Tal como as outras a seu cargo, a «entrevista» com João Paulo Guerra não colocava o problema de uma qualquer «violência simbólica», resultante da interacção e correspondentes «distorções» inscritas na própria estrutura da relação que se estabelece entre inquiridor e inquirido (com «vantagem», à partida, para o primeiro) e que um encontro deste tipo normalmente engendra.
Antes representava um encontro entre triplamente «iguais»: iguais porque oficiais do mesmo ofício; iguais porque ocupando, na hierarquia da profissão, posições mais ou menos semelhantes, mais que não seja pela antiguidade, que nesta profissão é também um posto; iguais porque, conhecendo-se mas também respeitando-se há longos anos, esta proximidade não parecia susceptível de gerar ipso facto diálogos excessivamente marcados por cumplicidades desajustadas ao objectivo do trabalho.
A diferença deste particular encontro residia numa questão ética singular.
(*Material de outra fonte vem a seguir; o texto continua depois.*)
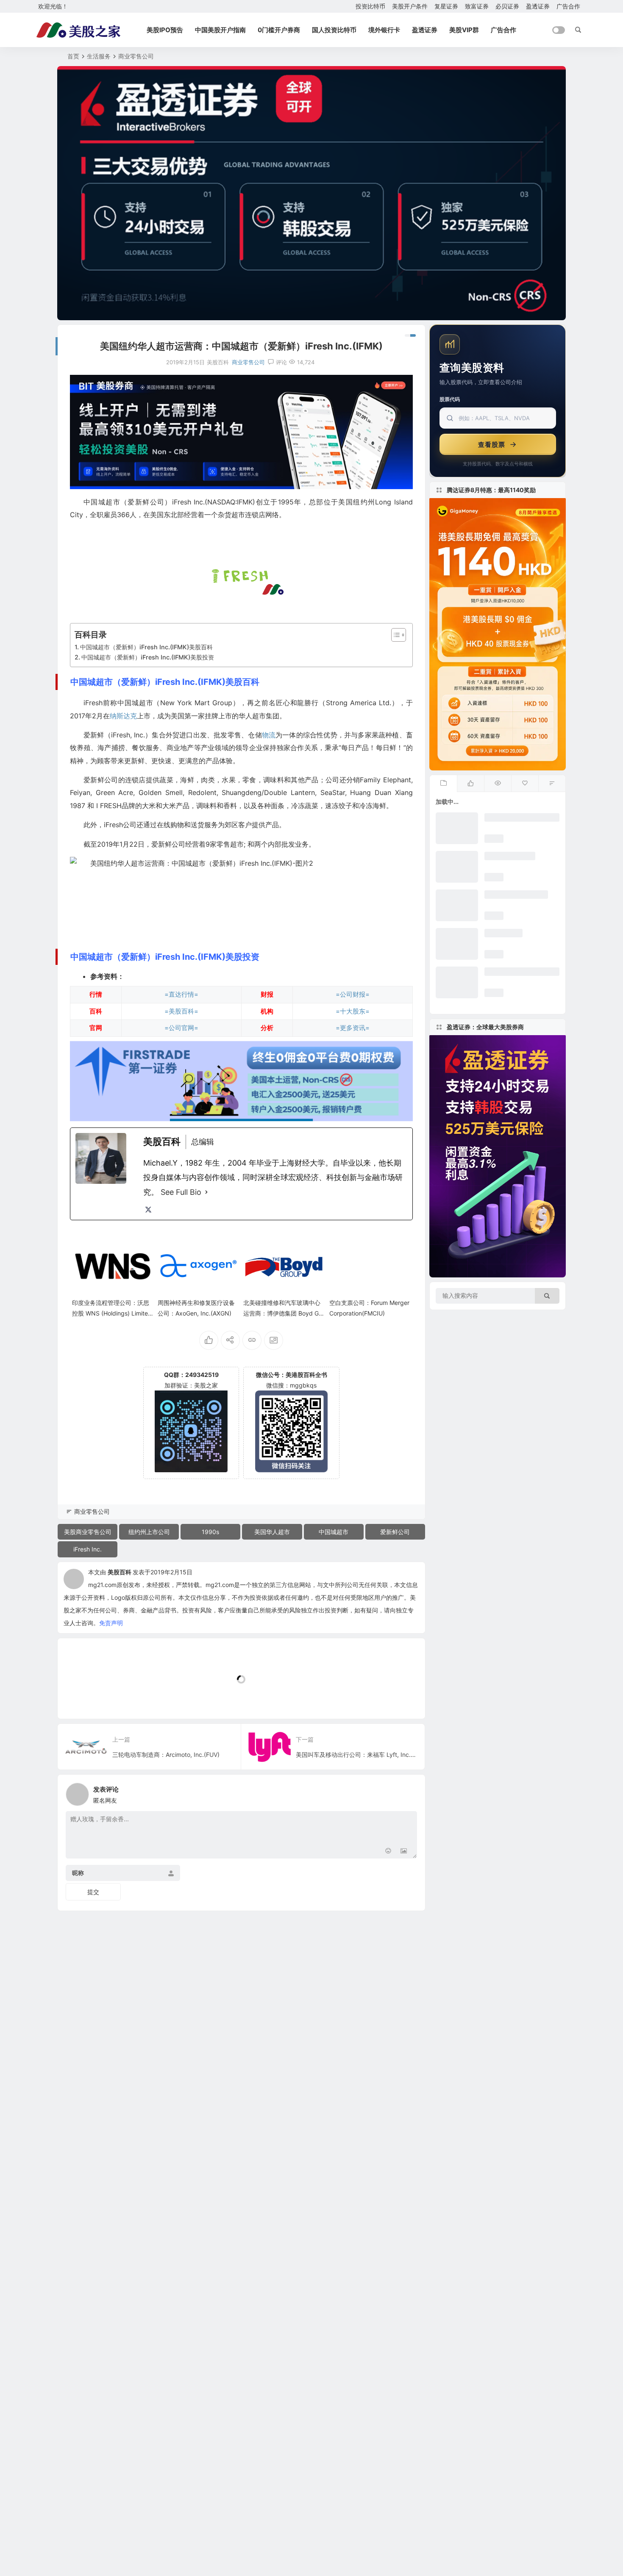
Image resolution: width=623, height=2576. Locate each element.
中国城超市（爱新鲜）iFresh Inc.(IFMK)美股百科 (146, 647)
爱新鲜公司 (395, 1531)
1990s (210, 1531)
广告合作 (568, 6)
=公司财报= (353, 994)
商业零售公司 (136, 56)
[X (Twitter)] (148, 1210)
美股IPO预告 (165, 30)
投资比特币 (370, 6)
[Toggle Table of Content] (394, 635)
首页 (73, 56)
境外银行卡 (384, 30)
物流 (268, 735)
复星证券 (446, 6)
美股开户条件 (410, 6)
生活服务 (99, 56)
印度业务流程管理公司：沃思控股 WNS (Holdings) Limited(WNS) (112, 1313)
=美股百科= (181, 1011)
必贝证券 (507, 6)
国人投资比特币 (334, 30)
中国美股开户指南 (220, 30)
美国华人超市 (272, 1531)
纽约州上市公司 (149, 1531)
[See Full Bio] (206, 1192)
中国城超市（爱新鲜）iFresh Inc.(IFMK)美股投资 (147, 657)
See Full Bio (181, 1192)
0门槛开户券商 (279, 30)
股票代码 (449, 399)
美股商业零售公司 (87, 1531)
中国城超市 (333, 1531)
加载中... (82, 1698)
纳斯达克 (123, 716)
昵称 (78, 1873)
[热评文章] (524, 783)
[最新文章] (443, 783)
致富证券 (477, 6)
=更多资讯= (353, 1028)
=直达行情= (181, 994)
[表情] (388, 1851)
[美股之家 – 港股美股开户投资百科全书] (78, 30)
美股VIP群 (464, 30)
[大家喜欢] (470, 783)
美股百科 (119, 1572)
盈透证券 (538, 6)
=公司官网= (181, 1028)
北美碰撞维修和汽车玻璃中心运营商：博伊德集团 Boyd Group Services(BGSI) (283, 1313)
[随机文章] (551, 783)
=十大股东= (353, 1011)
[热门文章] (497, 783)
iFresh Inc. (87, 1549)
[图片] (404, 1851)
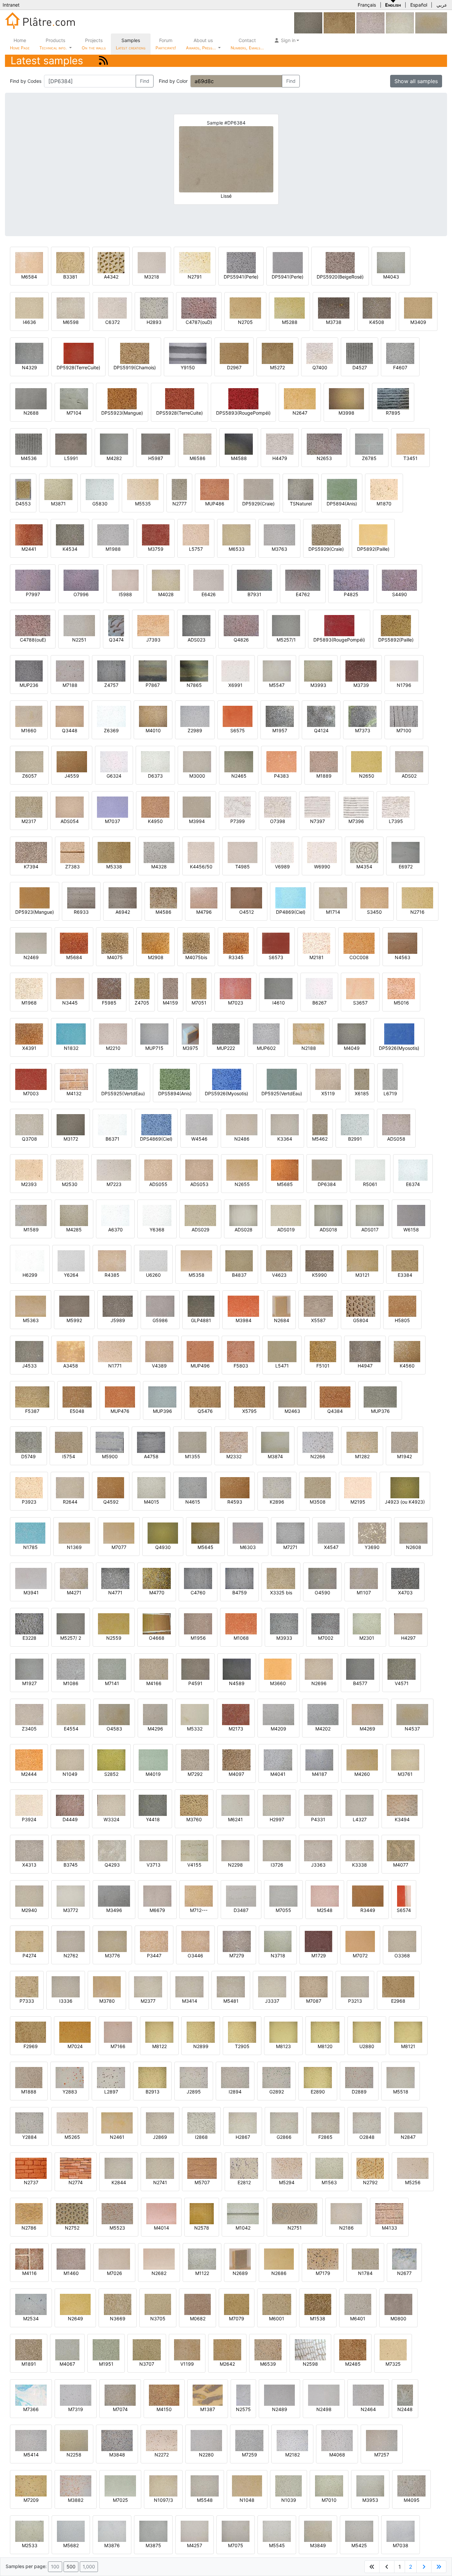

Durante uma parte do período sobre o qual se iria inevitavelmente falar — 1966/7, nos Noticiários do RCP; 1970/3, nos programas Página 1 e Tempo ZIP, da Rádio Renascença; e medidas administrativas por acções praticadas em conjunto no âmbito destes dois programas — as biografias de inquiridor e inquirido mais do que cruzarem-se, entrelaçam-se e confundem-se, de algum modo.
Como actuar, neste caso?
Bourdieu conta, em La Misére du Monde, que uma boa parte dos inquéritos feitos em condições semelhantes levou a que tudo se dissesse salvo o que era necessário, o que determinou que acabasse no caixote do lixo da sua equipa.
Decidi enfrentar o risco. Confiante em que, assumida com naturalidade a parte comum deste passado, o encontro com um alter ego, para retomar Bourdieu, poderia, pelo contrário, ir, talvez, mais longe e mais fundo, na tentativa de compreender comportamentos e opções tomadas.
O facto de JPG ser, a par de Joaquim Furtado, dos poucos inquiridos com passado profissional na Rádio, para mais num serviço de noticiários que constituiu, durante muitos anos, a única verdadeira redacção radiofónica do país, explica, por outro lado, o espaço que reservei, na conversa, à memória da especificidade jornalística neste meio de comunicação, pouco estudada na literatura da especialidade, entre nós.
Reencontro de mais de duas horas com um companheiro de trabalho radiofónico,  numa casa de chá de que o entrevistado é fã. Na embocadura, quase, do local donde há 32 anos Salgueiro Maia, a quem João Paulo Guerra fez a última entrevista, em 1992, lançou por megafone o ultimato decisivo às forças da GNR que protegiam Marcelo Caetano.